Martin, Heinz und Ronny (v.l.n.r.) sind täglich Gäste bei der Heilsarmee in Dresden. © Marion Doering

Dresden. Er hatte nur die Kleidung bei sich, die er am Leib trug, und ein paar persönliche Dinge. Keine Wohnung mehr und keine Möbel. "Nach zehn Monaten im Gefängnis stand ich plötzlich auf der Straße", erzählt Heinz. Aus dem Gefängnis wurde er direkt in die Obdachlosigkeit entlassen.

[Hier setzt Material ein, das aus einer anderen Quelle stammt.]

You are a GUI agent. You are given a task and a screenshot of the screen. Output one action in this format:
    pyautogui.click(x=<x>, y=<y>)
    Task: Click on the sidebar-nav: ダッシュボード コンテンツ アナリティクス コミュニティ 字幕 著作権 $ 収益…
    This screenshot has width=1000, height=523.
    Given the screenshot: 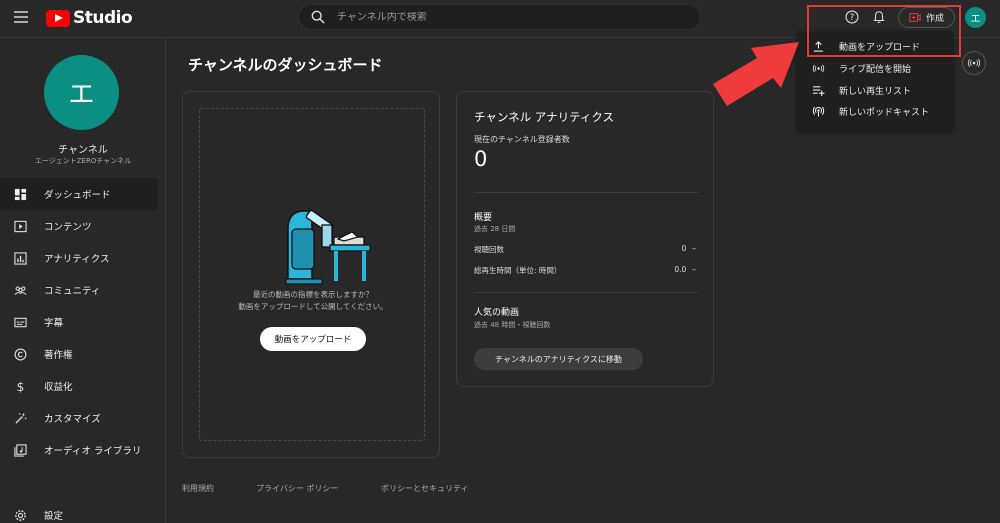 What is the action you would take?
    pyautogui.click(x=83, y=322)
    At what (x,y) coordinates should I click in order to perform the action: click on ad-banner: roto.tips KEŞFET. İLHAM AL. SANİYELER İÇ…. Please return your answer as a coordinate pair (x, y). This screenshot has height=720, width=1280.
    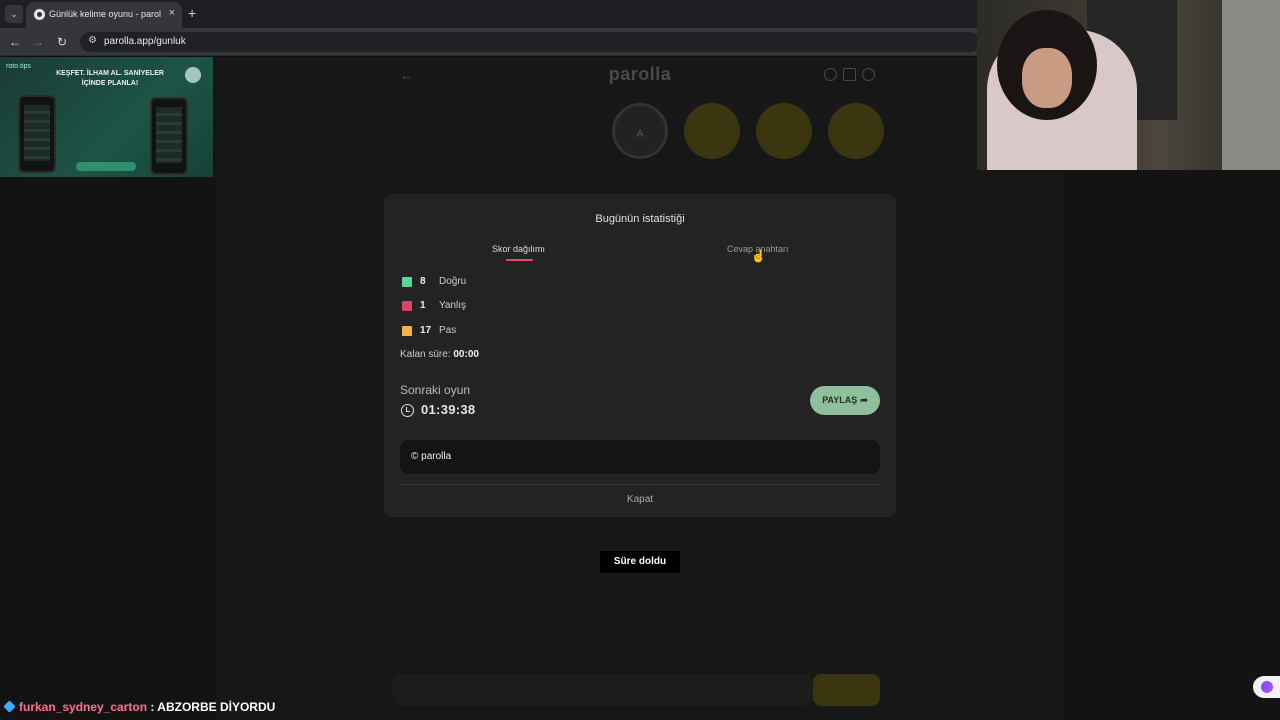
    Looking at the image, I should click on (106, 117).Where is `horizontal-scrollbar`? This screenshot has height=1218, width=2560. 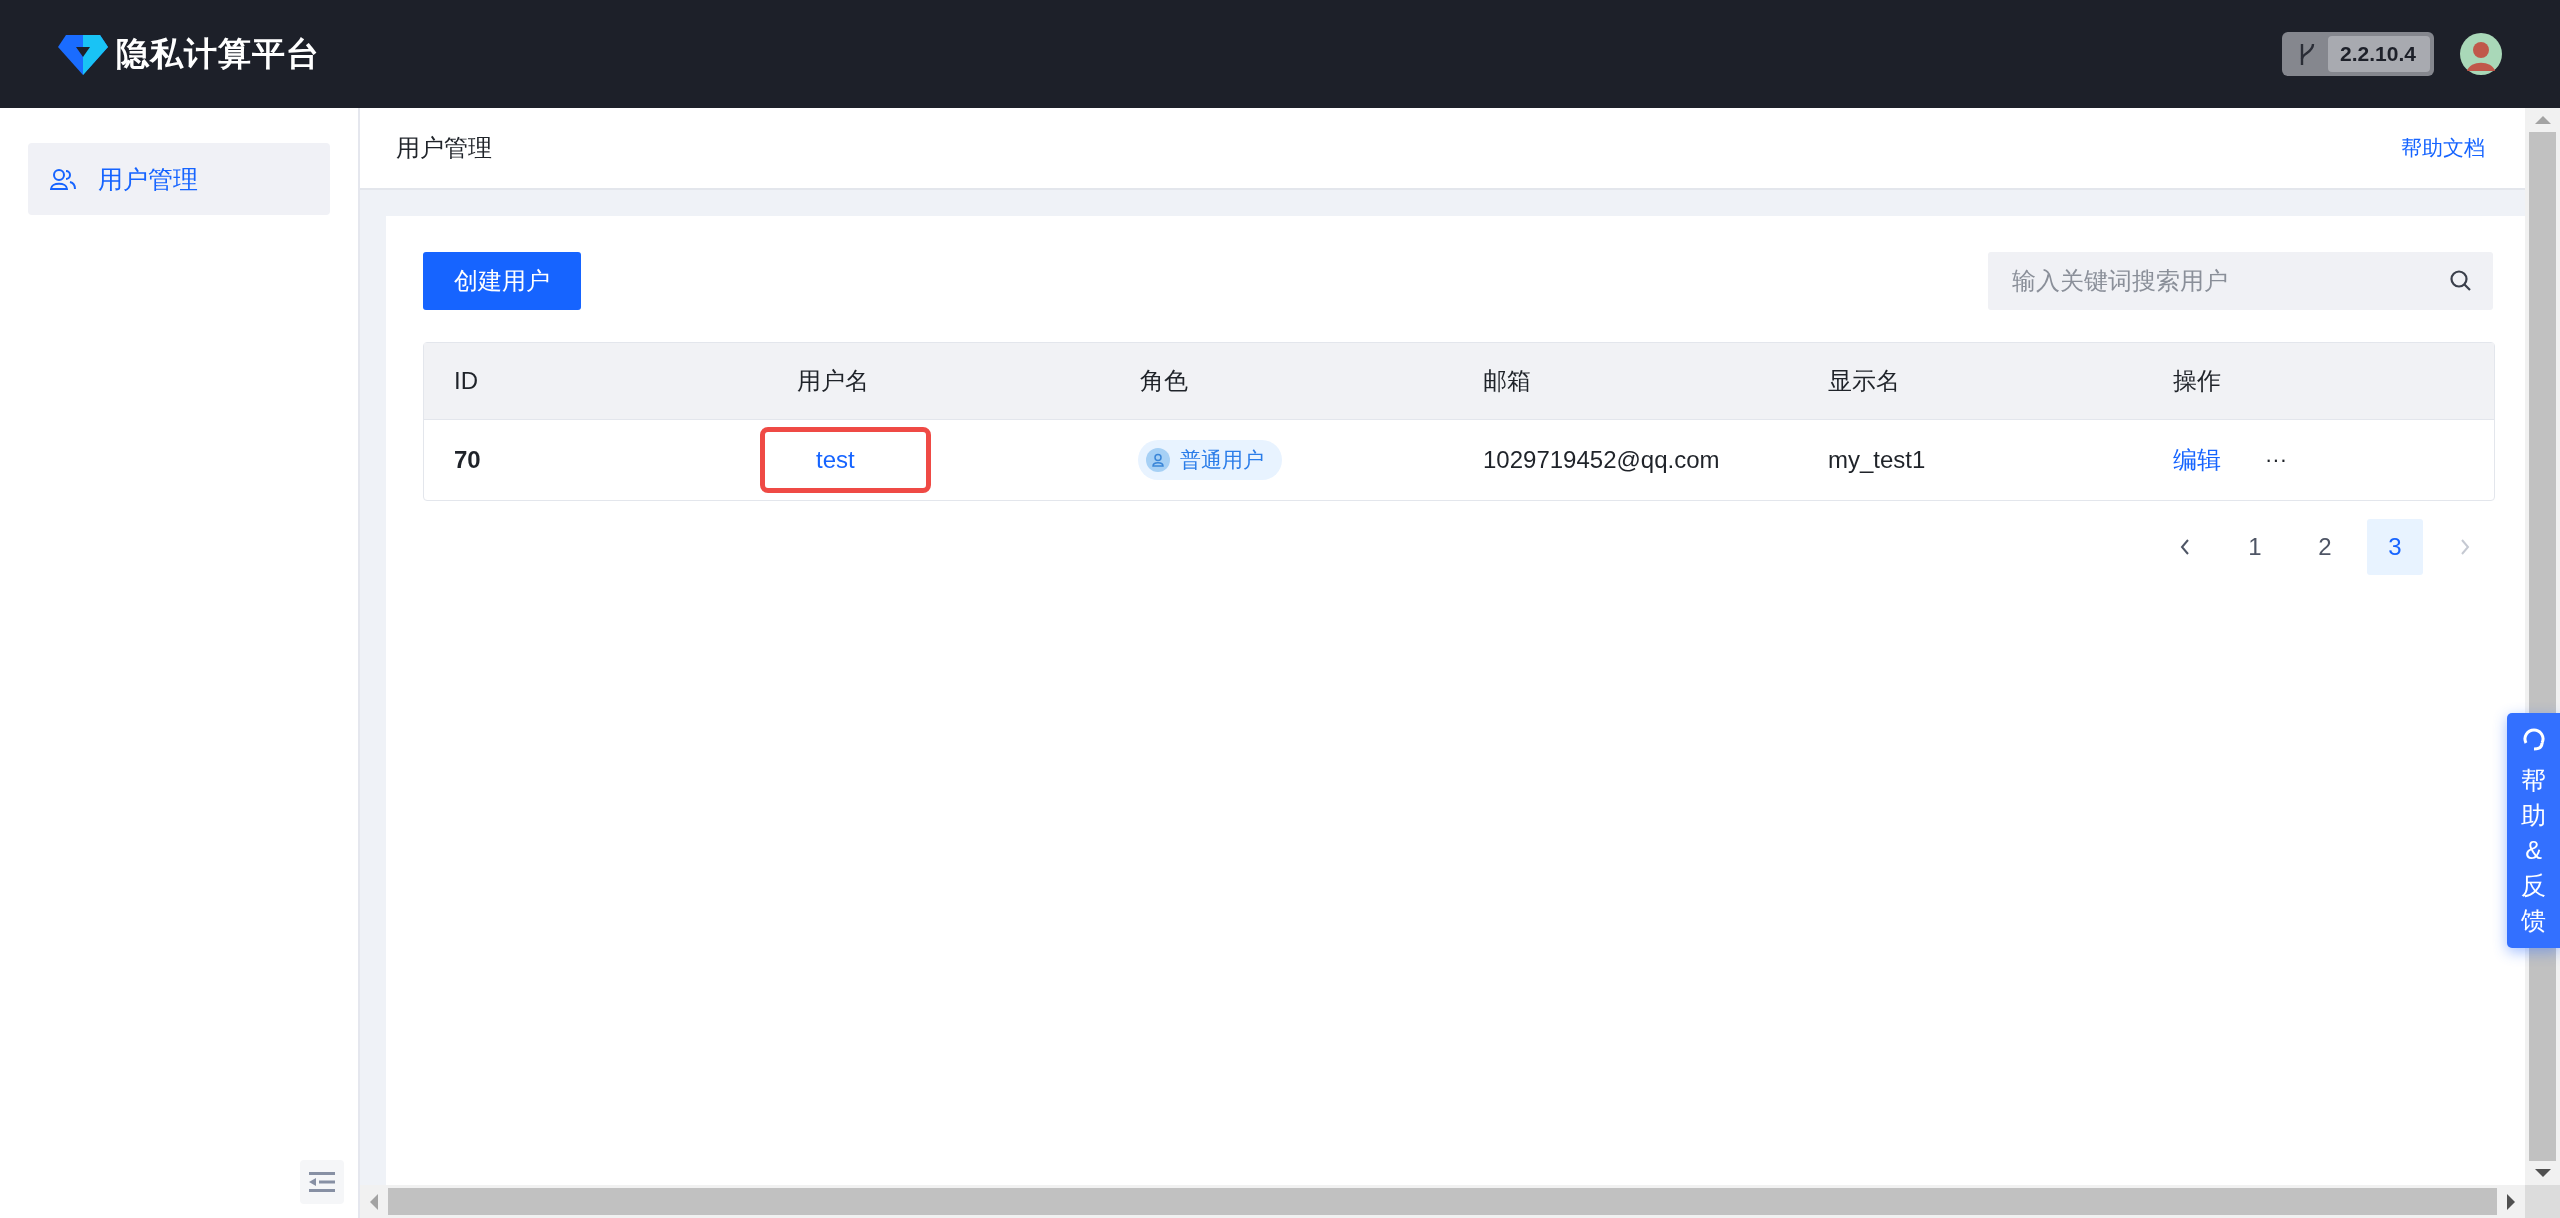
horizontal-scrollbar is located at coordinates (1442, 1202). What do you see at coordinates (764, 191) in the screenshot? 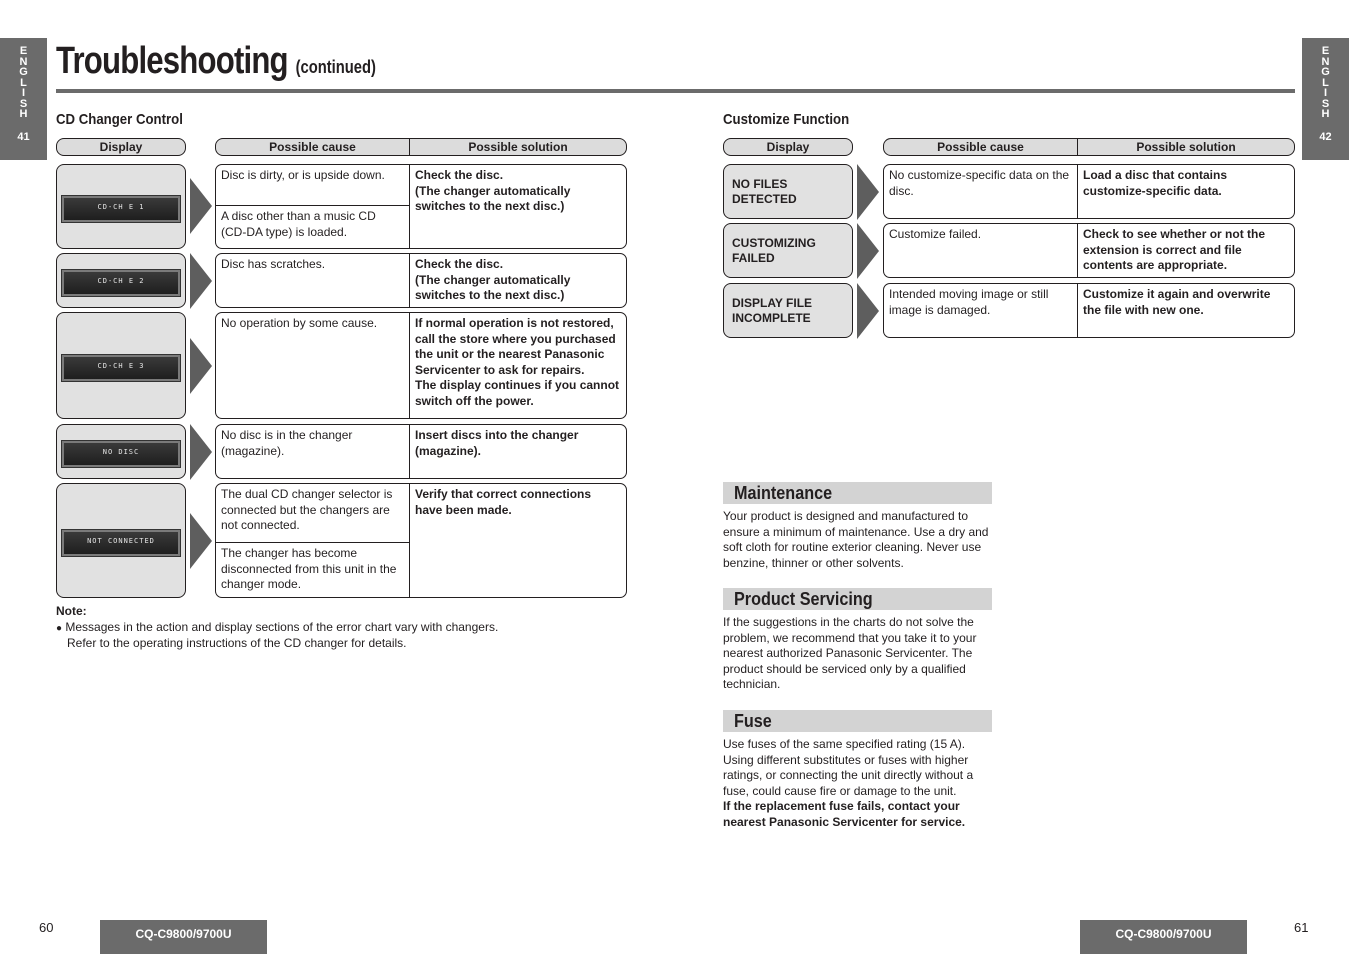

Der Schock ist groß: Nach dem Gefängnis wartete nicht mehr seine Wohnung auf ihn, die Behörden hatte sie inzwischen gekündigt. So erzählt er es, seine Geschichte lässt sich nur schwer nachprüfen. Heinz musste einige Erfahrungen hinter Gittern sammeln, erzählt er. Er war nicht nur in Dresden, sondern auch in Bautzen und Torgau in der JVA. Warum er einsaß, will er der Öffentlichkeit nicht preisgeben.

Die Einsamkeit beschäftigt Heinz täglich

"Jetzt wohne ich seit zweieinhalb Jahren im Übergangswohnheim an der Wetterwarte in Klotzsche und komme jeden Tag zum Frühstück und zum Mittagessen zur Heilarmee. Ich finde es schön, hier Kontakt zu Leuten zu haben", erzählt der 63-Jährige. Nachts schläft er im Wohnheim, aber tagsüber will er gern raus. An die Luft und unter Menschen. Der Kampf gegen die Einsamkeit beschäftigt ihn täglich. Im Tagestreff der Heilsarmee auf der Reicker Straße 89 gibt es von 10 bis 14 Uhr Frühstück, Mittagessen, warme Getränke und Beratung durch Sozialarbeiter.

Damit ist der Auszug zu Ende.